Book Summary: An Ethiopian boy’s journey of love, loss and adoption. Yafi (Yafee), his parents, and two
sisters, eight-year-old Kari and ten-year-old Anna, remember his early life and
his adoption experience by telling stories, revisiting memories, and looking at
photographs. Yafi's Family is the story of love, loss, and a boy's discovery of
how wide and how deep the bonds of family can be.
Links to resources:
10 Five Minute Bonding Activities for Foster and Adopted
Children
Games and Activities to promote Attachment
Waiting to Belong has some wonderful tips for helping
families bond with their adoptive children.

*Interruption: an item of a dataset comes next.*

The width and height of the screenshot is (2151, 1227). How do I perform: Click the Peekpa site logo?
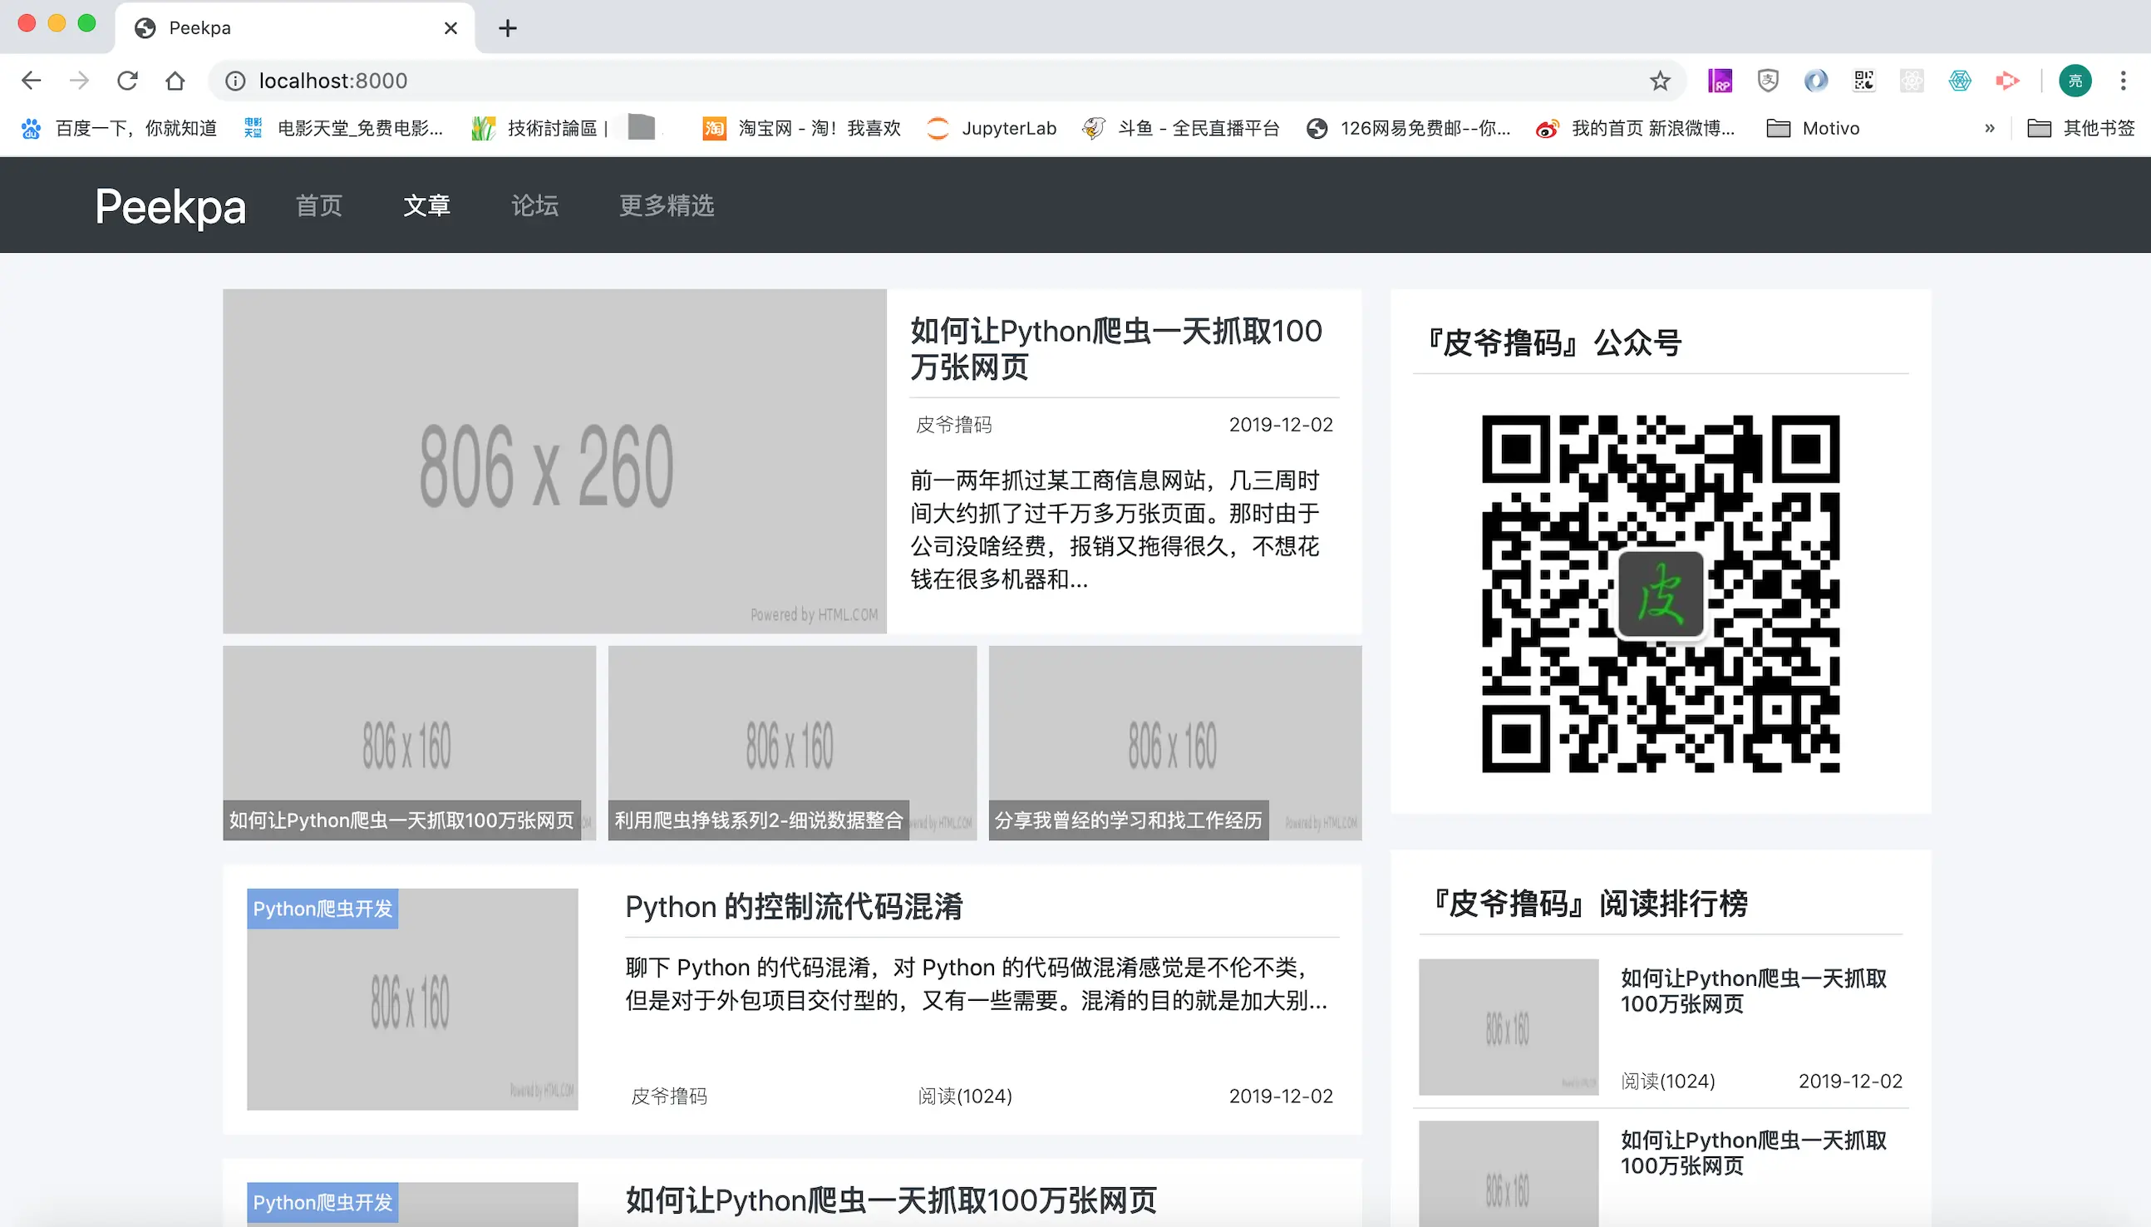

Multi-Cultural Coloring Pages
Why I like this book:
This is a very heartwarming story that shares all the
emotions of what families go through during the adoption process. I admit I
fought back tears to no avail. Yafi’s Family is a loving tale of adoption from
other cultures. I love that this family doesn’t take away his memories of his
birth family. The story is told in the style of a conversation between Yafi and
his adoptive family as they remember the day they met Yafi, how he adjusted to
his new life with them and even validate his feelings of missing a mother he
never really knew.
I think this book is great for families who are in all
stages of adoption as it shows the different challenges and rewards that
adoptive families go through when they open their hearts and homes to children,
including challenges of adopting an older child who still has memories of his
birth family.
3 comments:
I am adopted, so adoption books mean a lot to me. I like that Yafi belongs to a family that tells him that he's adopted. That is a good thing. I like to hear about my adoption story. It is good that it is a multicultural book too. I like the cover art! :)
Hmmm....not sure if my first comment went through. Thanks for this adoption resource. I know many people who are looking for these types of books, and I'll pass this one on.
Sucha beautiful selection. I've reviewed adoption books, but I must say I like this message. Will have to look it up. We adopted a son from India, so I am partial to multicultural adoptions. The cover is very inviting.